With a new album coming out September 19th, ilham is on the upswing. The Queensbridge Projects native, daughter of first generation Moroccan-Americans, is ready to tell her story and to write the rest of it.
Uhm..ok? is the work of an artist coming into her own. It makes clear that ilham is now becoming ilham. It’s a fresh start and the lyrics, and beats, are much bolder than her previous work. The titular track, with a NY style drill beat, tracks ilham’s initial confusion about what was happening around her in the industry to a disregard for bullshit in favor of pushing on. It’s a song about her maturity.
Ilham has plenty of reasons to be bold. Queensbridge Projects is rich with hip hop history producing artists like Nas and Mobb Deep. It’s a tough place to grow up.
“Yeah, I thought fireworks were happening every day. No, those were gun shots, you know, like when I started getting older, I realized oh shit and yeah, it was just a tough pill to swallow.”
The experience of navigating the world for her parents helped create the voice she has today. She got some fame for an X thread about how the New York City Housing Authority was ignoring the mold, lack of hot water and floods affecting Section 8 housing. “That’s how I learned closed mouths don’t get fed.”
“No matter how much you’re paying in rent, whether you’re paying a million dollars or a hundred dollars and you live in section 8, which is a project, everybody deserves equal rights, everybody deserves the basic necessities, right?”
Despite its problems, Queensbridge Projects is part of her identity and part of her music. Her album covers feature pictures of her building, her parents living room and her music videos are filmed there. No testing, the last song on her new album, is her story and its depth makes it the standout track.
Like for a lot of immigrants and children of immigrants, there are two lives: the American outside life and the more traditional inside life.
“Inside the house, it’s carpets, my parents are protecting me from whatever’s outside. It’s very traditional, we’re eating couscous, we’re eating tajin, it’s very Moroccan. My dad is listening to Cheb Hasni, Cheb Khaled. It was two different worlds.”
Her parents are a big part of her mission. They, like many immigrant parents, wanted her to go to college to get a professional degree and she couldn’t say no.
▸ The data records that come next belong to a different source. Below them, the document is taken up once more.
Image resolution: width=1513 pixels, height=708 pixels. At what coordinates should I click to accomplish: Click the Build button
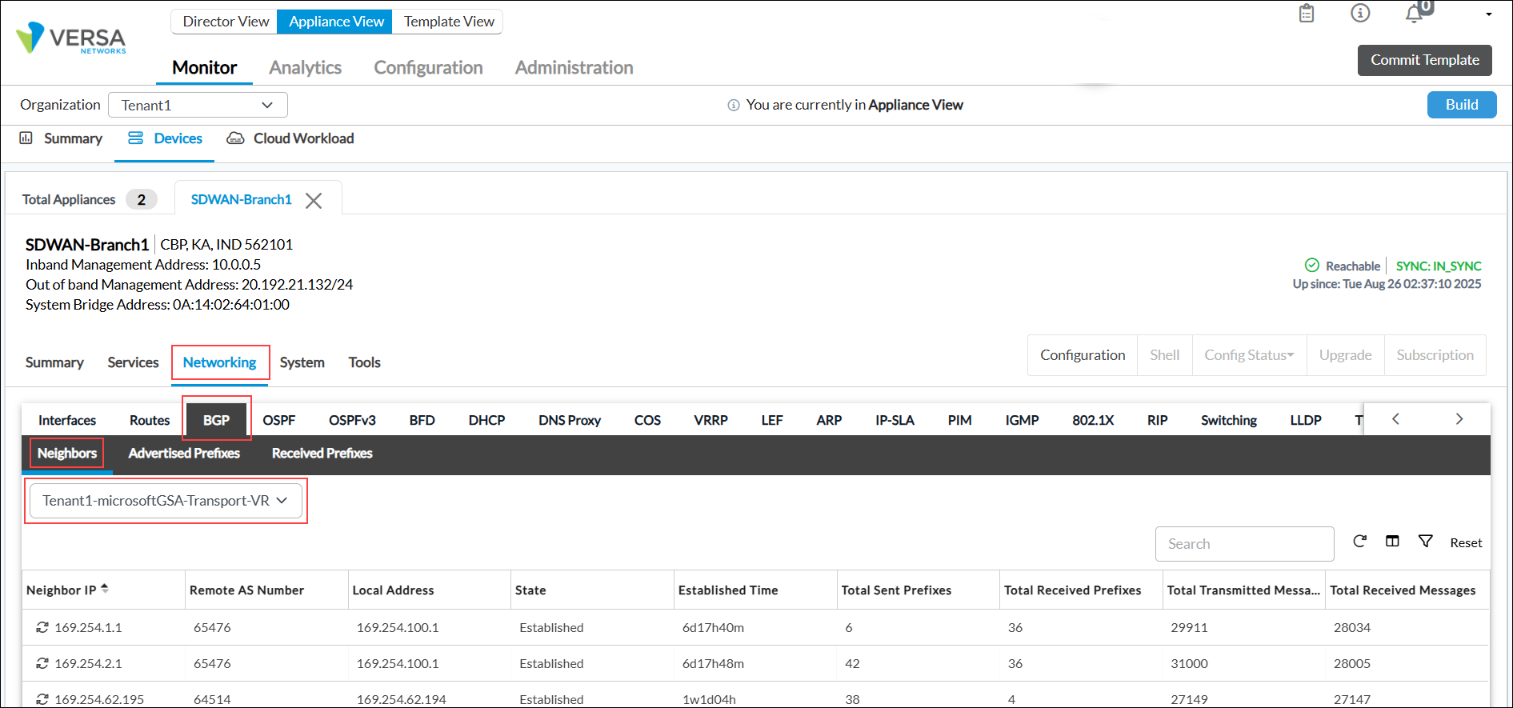[x=1461, y=105]
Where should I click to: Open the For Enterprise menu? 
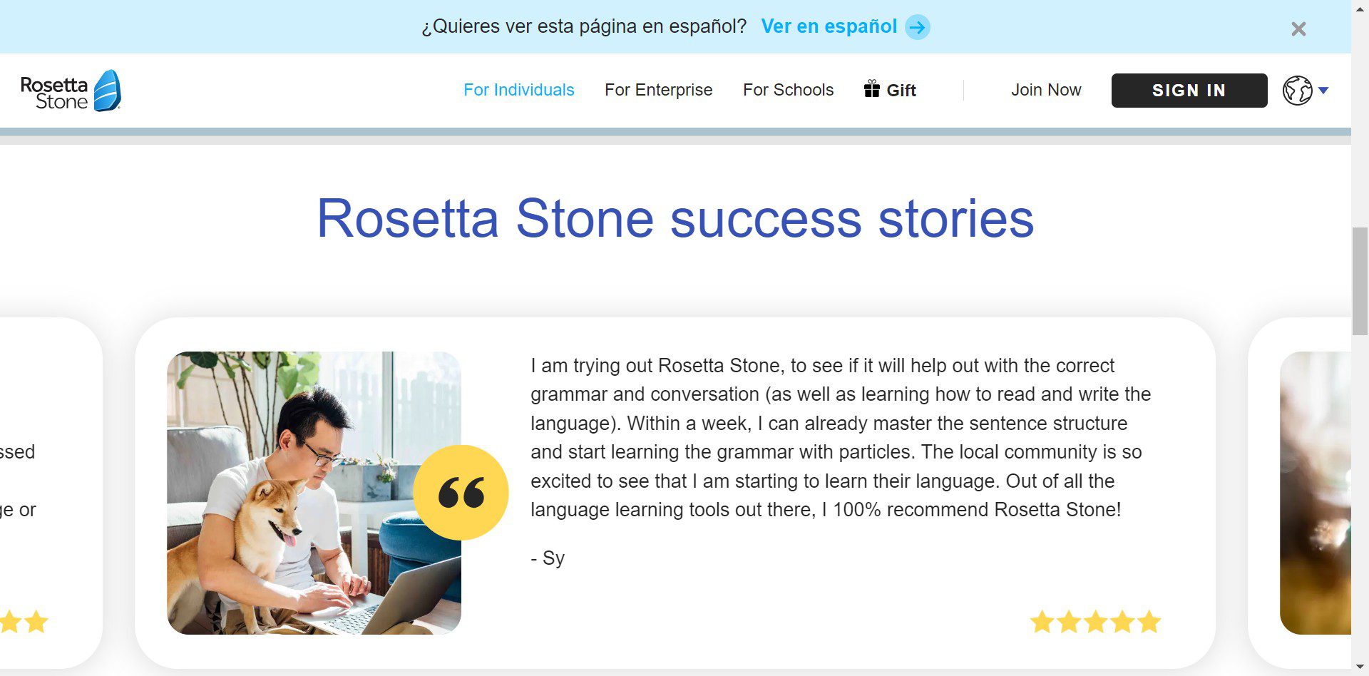pyautogui.click(x=658, y=90)
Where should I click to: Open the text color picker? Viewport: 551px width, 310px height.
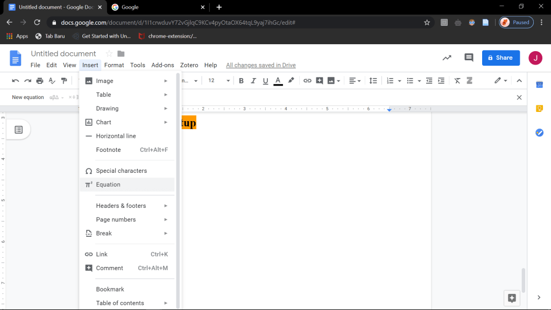278,81
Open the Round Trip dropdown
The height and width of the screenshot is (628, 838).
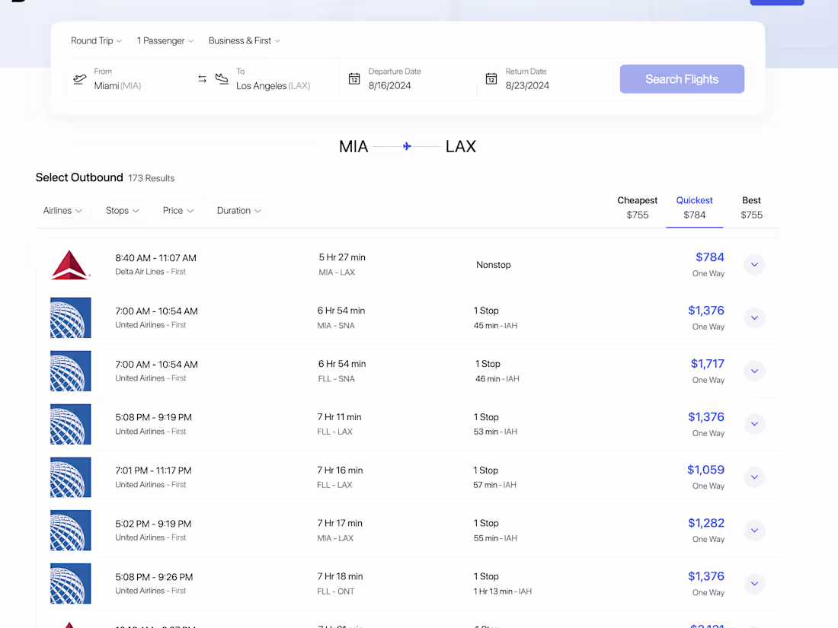(96, 40)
So she tried to hustle. She applied only to Ivy League universities thinking that her parents would handle a university rejection letter better than her refusal to apply. Rejection letter after rejection letter came in until she was accepted to Cornell. I can hear the smile in her voice as she tells the story.
Ilham raced through a business degree finishing a year early but instead of working at a bank, she interned at Capital Records and traded songwriting for other artists into studio time. Now, being an independent artist, she’s come around to her parents’ wisdom.
“Listen, I think at the end of the day, a lot of people try to downplay an education. Everybody talks about ‘oh you don’t need to go to school’, but it’s like no, if you’re poor as fuck and you grew up with nothing and on food stamps, you should go to school.”
Eventually she released her work and signed to French Montana’s label, a fellow Moroccan-American who acted as a mentor early in ilham’s career.

Being Moroccan doesn’t come without its challenges in the music industry. Lack of representation affected her as a young musician. She wants to be part of the change.
Describing what one producer said to her, she says, “Well you’re North African. Arabs, they’re not really embraced as much. And I’m not gonna lie, it’s not that I’m not aware, I just have been moving and being me to the fullest, where like I didn’t even realize, oh shit, you’re right.”
The truth of that statement came to the fore when she started wearing a Morocco t-shirt and was surprised by the positive but also the negative comments thrown at her. Some of that was from other North Africans, who she jokingly calls the “haram police”. True to form, ilham ignores the bumps and keeps pushing. Her presence as a role model for other kids is her way of giving them what she never had.
After a two year pause during which she went independent, there was a new awakening to the realities of people outside her neighborhood and country. Though her previous work is largely R&B, she categorizes her new project as influenced by the world. She wants to “elevate the frequency” and speak to people everywhere.
Ilham is an artist integrating her two selves, and turning them into music. Her new album, her first since becoming an independent artist, is a reclamation of her voice. “Where I’m from they rarely see us,” she sings in the chorus of No testing alluding to her experiences with NYCHA. Finally, as an independent artist, she’s releasing her story in her songs and she will be seen.
At the end of our interview she mentioned that success would be taking her parents “out of the hood”. With this new album, ilham is taking her music beyond Queensbridge Projects. It’s a first step towards a larger, more international, audience.